**REQUIRED ACTION:** Copy the data that appears below exactly. Drop the pictures.

[THE INPUT — start]

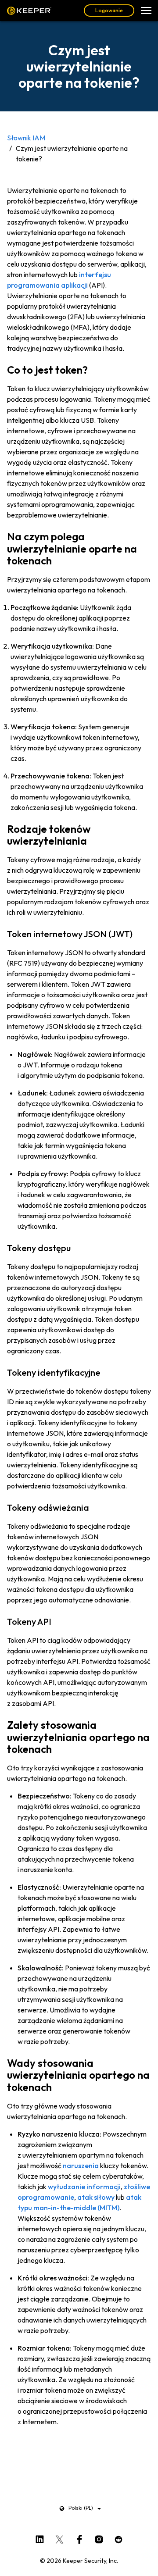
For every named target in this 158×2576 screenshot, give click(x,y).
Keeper (29, 10)
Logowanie (109, 10)
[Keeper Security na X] (59, 2538)
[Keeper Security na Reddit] (119, 2538)
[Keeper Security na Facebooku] (79, 2538)
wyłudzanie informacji (84, 2186)
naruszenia (81, 2165)
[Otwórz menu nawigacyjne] (146, 10)
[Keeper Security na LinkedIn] (40, 2538)
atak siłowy (96, 2197)
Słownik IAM (26, 137)
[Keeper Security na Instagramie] (99, 2538)
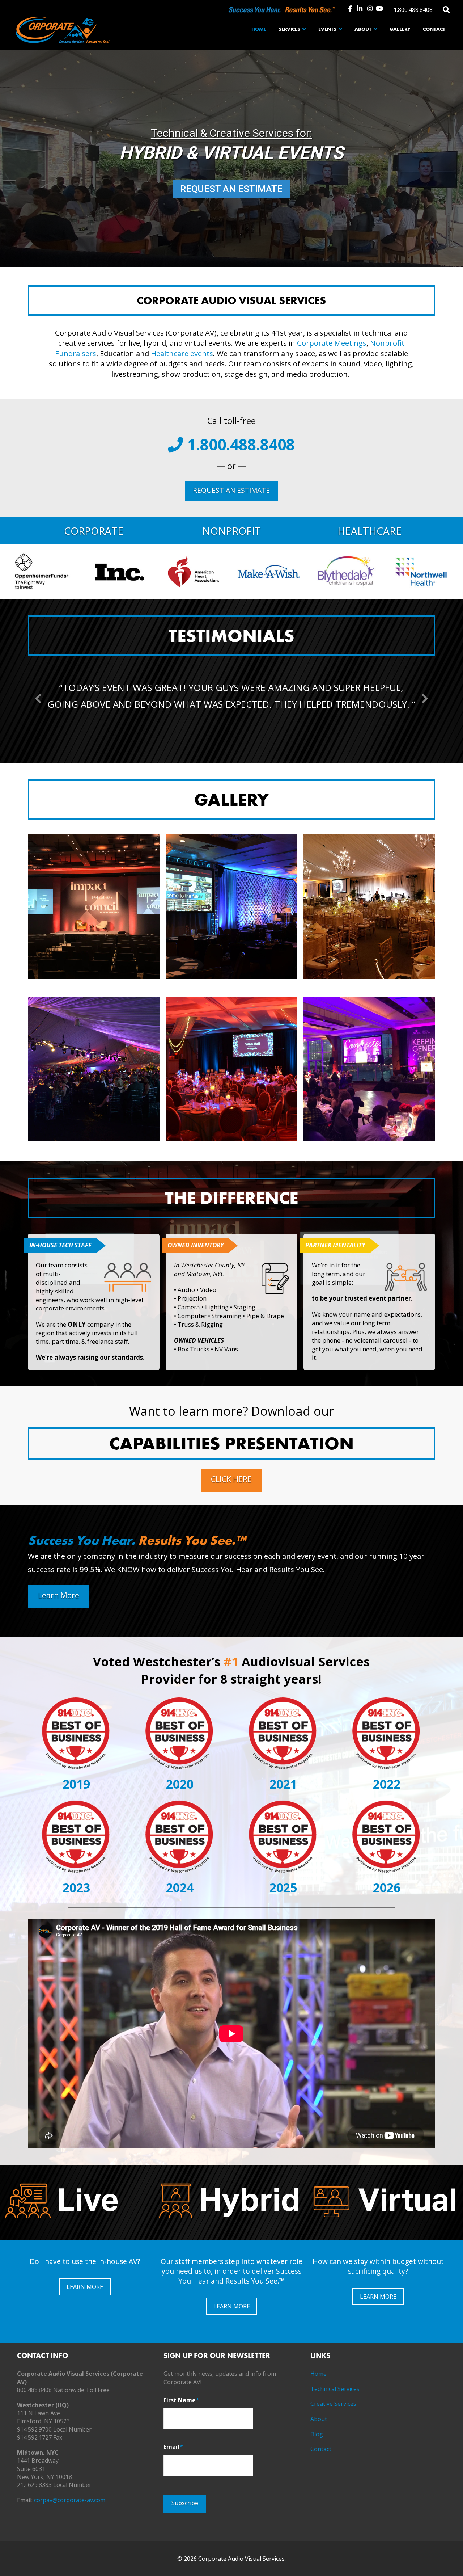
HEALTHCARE (369, 531)
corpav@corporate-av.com (69, 2500)
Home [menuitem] (318, 2374)
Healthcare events (182, 353)
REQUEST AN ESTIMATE (231, 189)
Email (173, 2447)
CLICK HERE (231, 1479)
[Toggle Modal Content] (446, 9)
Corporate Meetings (331, 343)
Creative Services (333, 2404)
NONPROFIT (231, 531)
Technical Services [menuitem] (335, 2389)
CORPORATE (93, 531)
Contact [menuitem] (320, 2449)
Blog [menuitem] (316, 2434)
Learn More (58, 1595)
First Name (181, 2400)
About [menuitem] (318, 2419)
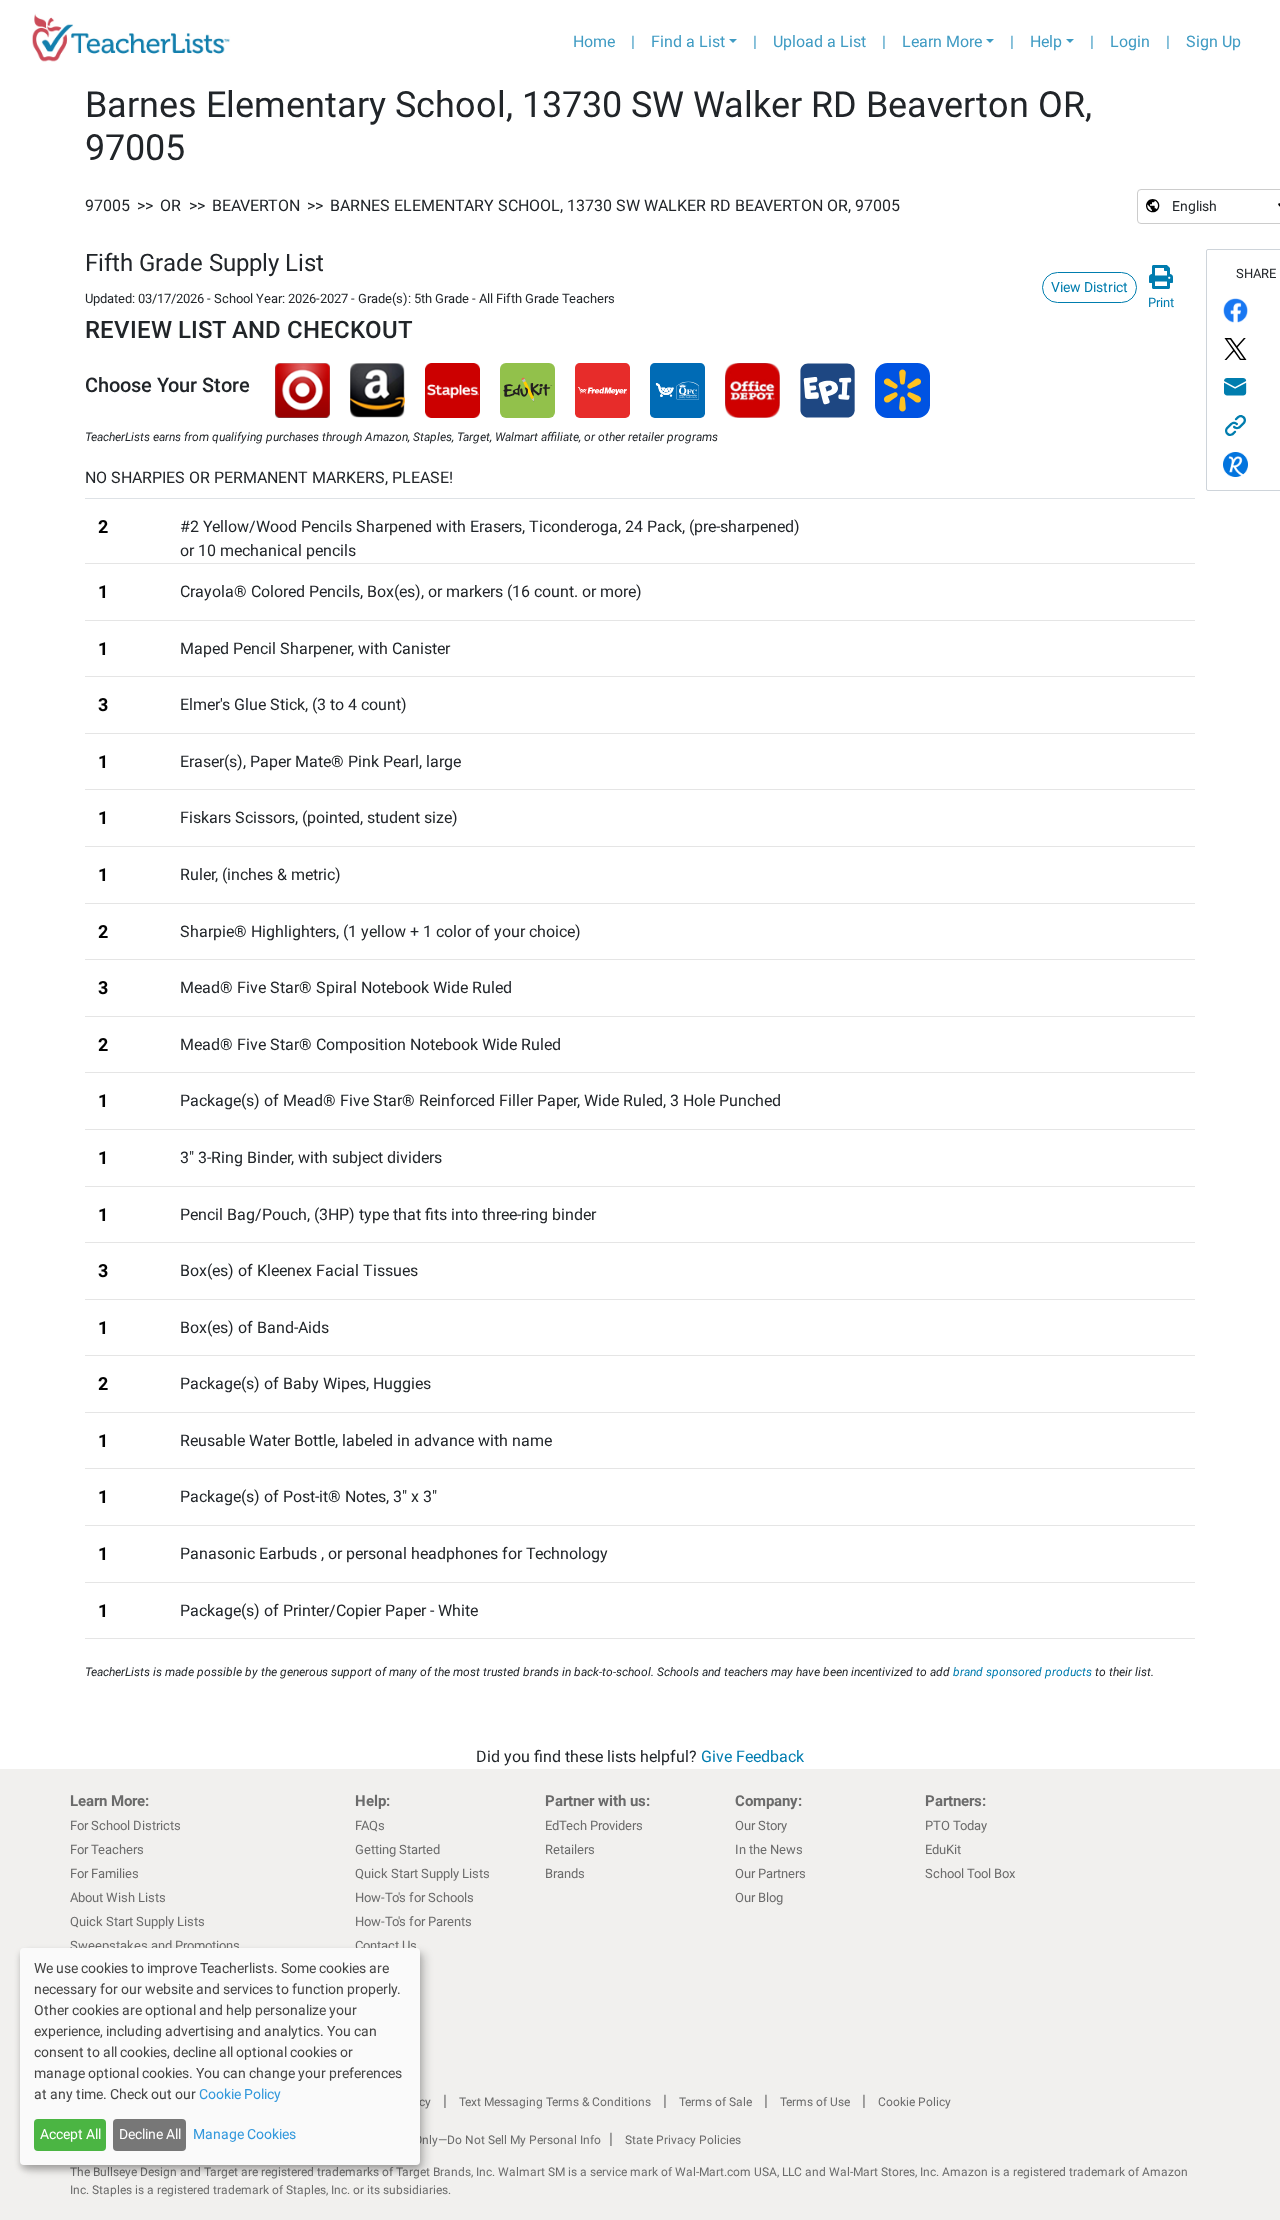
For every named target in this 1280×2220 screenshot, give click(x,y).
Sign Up (1213, 41)
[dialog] (220, 2056)
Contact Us (386, 1945)
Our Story (761, 1825)
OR (170, 205)
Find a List (688, 41)
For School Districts (125, 1825)
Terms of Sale (715, 2102)
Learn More (942, 41)
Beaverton (256, 205)
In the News (769, 1849)
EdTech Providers (594, 1825)
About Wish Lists (118, 1897)
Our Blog (759, 1897)
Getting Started (397, 1849)
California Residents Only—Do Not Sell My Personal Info (452, 2140)
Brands (565, 1873)
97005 (107, 205)
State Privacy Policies (683, 2140)
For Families (104, 1873)
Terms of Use (815, 2102)
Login (1130, 41)
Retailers (570, 1849)
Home (594, 41)
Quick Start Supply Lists (137, 1921)
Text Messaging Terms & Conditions (555, 2102)
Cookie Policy (914, 2102)
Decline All (150, 2134)
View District (1089, 287)
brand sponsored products (1022, 1672)
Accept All (70, 2134)
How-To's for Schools (414, 1897)
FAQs (370, 1825)
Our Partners (770, 1873)
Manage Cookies (244, 2134)
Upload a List (819, 41)
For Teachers (107, 1849)
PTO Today (956, 1825)
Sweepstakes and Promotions (155, 1945)
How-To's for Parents (413, 1921)
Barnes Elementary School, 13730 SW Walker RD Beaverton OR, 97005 (615, 205)
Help (1046, 41)
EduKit (943, 1849)
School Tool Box (970, 1873)
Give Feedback (752, 1756)
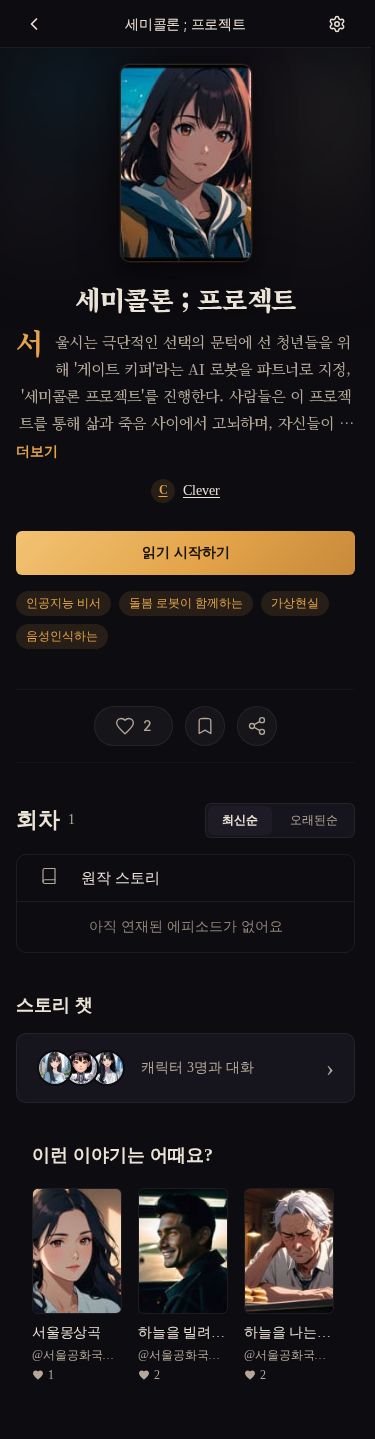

[THE INPUT — finish]

**ANSWER TO THIS TASK:**
For every named target in this 158×2576 screenshot, give click(x,y).
Keeper (29, 10)
Logowanie (109, 10)
[Keeper Security na X] (59, 2538)
[Keeper Security na Reddit] (119, 2538)
[Keeper Security na Facebooku] (79, 2538)
wyłudzanie informacji (84, 2186)
naruszenia (81, 2165)
[Otwórz menu nawigacyjne] (146, 10)
[Keeper Security na LinkedIn] (40, 2538)
atak siłowy (96, 2197)
Słownik IAM (26, 137)
[Keeper Security na Instagramie] (99, 2538)
HEALTHCARE (369, 531)
corpav@corporate-av.com (69, 2500)
Home [menuitem] (318, 2374)
Healthcare events (182, 353)
REQUEST AN ESTIMATE (231, 189)
Email (173, 2447)
CLICK HERE (231, 1479)
[Toggle Modal Content] (446, 9)
Corporate Meetings (331, 343)
Creative Services (333, 2404)
NONPROFIT (231, 531)
Technical Services [menuitem] (335, 2389)
CORPORATE (93, 531)
Contact [menuitem] (320, 2449)
Blog [menuitem] (316, 2434)
Learn More (58, 1595)
First Name (181, 2400)
About [menuitem] (318, 2419)
For every named target in this 1280×2220 screenshot, give click(x,y).
Sign Up (1213, 41)
[dialog] (220, 2056)
Contact Us (386, 1945)
Our Story (761, 1825)
OR (170, 205)
Find a List (688, 41)
For School Districts (125, 1825)
Terms of Sale (715, 2102)
Learn More (942, 41)
Beaverton (256, 205)
In the News (769, 1849)
EdTech Providers (594, 1825)
About Wish Lists (118, 1897)
Our Blog (759, 1897)
Getting Started (397, 1849)
California Residents Only—Do Not Sell My Personal Info (452, 2140)
Brands (565, 1873)
97005 (107, 205)
State Privacy Policies (683, 2140)
For Families (104, 1873)
Terms of Use (815, 2102)
Login (1130, 41)
Retailers (570, 1849)
Home (594, 41)
Quick Start Supply Lists (137, 1921)
Text Messaging Terms & Conditions (555, 2102)
Cookie Policy (914, 2102)
Decline All (150, 2134)
View District (1089, 287)
brand sponsored products (1022, 1672)
Accept All (70, 2134)
How-To's for Schools (414, 1897)
FAQs (370, 1825)
Our Partners (770, 1873)
Manage Cookies (244, 2134)
Upload a List (819, 41)
For Teachers (107, 1849)
PTO Today (956, 1825)
Sweepstakes and Promotions (155, 1945)
How-To's for Parents (413, 1921)
Barnes Elementary School, 13730 SW Walker RD Beaverton OR, 97005 (615, 205)
Help (1046, 41)
EduKit (943, 1849)
School Tool Box (970, 1873)
Give Feedback (752, 1756)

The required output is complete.